◆ **Instructions to follow**
Take from the records below each line that holds "marker".
**** Input records ****
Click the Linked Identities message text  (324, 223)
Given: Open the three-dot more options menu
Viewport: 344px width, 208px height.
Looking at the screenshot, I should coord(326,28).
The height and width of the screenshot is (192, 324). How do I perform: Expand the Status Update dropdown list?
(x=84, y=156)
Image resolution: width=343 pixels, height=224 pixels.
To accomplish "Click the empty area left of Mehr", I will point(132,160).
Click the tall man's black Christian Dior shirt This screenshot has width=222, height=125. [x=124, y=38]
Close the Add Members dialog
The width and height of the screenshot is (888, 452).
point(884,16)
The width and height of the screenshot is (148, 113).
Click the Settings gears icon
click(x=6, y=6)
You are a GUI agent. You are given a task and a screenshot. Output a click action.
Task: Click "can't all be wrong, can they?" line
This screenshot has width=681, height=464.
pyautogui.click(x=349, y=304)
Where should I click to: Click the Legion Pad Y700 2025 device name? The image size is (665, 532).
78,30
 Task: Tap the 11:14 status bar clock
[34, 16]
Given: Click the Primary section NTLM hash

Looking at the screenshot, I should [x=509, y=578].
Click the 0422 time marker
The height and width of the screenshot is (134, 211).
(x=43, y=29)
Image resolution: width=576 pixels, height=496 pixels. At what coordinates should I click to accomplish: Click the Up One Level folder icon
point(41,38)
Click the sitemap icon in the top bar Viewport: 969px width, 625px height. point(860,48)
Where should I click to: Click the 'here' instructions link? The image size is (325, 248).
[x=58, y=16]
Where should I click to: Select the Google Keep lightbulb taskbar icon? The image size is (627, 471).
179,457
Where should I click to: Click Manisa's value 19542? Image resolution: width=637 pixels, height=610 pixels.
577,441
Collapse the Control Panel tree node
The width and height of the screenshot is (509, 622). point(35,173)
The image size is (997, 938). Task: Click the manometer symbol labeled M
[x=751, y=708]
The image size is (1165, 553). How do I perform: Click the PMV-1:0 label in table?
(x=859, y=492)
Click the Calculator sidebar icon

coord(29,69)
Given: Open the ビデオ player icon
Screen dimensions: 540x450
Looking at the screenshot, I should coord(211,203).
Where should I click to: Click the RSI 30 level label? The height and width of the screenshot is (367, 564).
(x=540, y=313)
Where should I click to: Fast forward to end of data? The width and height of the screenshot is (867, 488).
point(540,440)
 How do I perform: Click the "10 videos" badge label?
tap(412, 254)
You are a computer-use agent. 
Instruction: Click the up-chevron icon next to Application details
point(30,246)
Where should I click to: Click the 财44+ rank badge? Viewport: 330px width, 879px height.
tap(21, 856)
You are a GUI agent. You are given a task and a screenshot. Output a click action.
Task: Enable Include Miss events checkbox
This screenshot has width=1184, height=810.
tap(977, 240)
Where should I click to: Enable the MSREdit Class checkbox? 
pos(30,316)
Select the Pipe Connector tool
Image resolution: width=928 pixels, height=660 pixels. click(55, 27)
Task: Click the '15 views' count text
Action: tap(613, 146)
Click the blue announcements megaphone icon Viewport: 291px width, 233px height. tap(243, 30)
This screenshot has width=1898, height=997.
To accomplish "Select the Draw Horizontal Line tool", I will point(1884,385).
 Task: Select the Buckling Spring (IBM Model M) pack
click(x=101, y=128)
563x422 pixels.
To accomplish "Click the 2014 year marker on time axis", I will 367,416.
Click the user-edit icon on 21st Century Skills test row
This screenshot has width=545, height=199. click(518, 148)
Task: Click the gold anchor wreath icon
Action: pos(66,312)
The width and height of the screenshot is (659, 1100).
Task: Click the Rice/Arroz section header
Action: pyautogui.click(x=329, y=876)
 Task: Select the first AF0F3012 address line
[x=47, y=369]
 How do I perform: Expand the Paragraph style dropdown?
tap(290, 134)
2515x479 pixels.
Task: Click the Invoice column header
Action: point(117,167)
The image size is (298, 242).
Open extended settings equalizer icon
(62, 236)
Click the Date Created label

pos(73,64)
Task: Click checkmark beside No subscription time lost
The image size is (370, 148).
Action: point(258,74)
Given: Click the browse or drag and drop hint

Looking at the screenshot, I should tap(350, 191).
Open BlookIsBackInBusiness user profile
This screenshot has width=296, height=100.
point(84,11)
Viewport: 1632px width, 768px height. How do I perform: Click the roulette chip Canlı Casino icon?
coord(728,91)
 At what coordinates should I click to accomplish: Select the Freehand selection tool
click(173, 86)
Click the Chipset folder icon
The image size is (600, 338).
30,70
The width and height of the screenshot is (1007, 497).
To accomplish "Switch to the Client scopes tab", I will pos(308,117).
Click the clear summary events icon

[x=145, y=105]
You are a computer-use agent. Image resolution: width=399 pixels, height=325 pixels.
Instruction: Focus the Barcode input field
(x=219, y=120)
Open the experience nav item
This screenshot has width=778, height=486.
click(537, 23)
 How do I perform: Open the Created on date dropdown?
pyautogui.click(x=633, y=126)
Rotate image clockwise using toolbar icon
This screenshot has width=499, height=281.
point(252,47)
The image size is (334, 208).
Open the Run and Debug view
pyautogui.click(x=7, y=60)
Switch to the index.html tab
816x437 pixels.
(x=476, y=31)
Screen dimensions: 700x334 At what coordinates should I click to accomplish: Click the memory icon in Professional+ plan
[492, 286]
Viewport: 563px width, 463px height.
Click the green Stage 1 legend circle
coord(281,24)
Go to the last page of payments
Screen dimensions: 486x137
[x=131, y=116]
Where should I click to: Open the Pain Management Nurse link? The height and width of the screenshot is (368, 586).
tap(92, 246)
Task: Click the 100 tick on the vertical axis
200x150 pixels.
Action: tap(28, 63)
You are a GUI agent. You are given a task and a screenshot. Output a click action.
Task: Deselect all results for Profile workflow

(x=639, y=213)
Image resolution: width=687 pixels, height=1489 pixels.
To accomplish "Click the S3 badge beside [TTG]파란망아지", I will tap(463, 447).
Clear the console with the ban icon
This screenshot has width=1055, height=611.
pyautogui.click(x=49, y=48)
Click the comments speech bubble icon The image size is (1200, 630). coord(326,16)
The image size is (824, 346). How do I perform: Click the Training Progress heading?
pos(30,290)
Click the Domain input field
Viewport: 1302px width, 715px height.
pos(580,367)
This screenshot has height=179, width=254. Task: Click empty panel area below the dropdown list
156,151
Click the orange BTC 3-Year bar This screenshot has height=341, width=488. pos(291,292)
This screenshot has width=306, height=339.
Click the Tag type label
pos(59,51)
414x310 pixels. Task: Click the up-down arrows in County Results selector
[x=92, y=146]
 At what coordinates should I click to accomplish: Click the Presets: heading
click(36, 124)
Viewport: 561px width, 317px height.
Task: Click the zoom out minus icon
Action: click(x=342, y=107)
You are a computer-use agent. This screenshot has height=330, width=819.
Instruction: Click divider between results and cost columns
****
◆ **Answer below**
Click the 0422 time marker
To accomplish "Click the 2014 year marker on time axis", I will 367,416.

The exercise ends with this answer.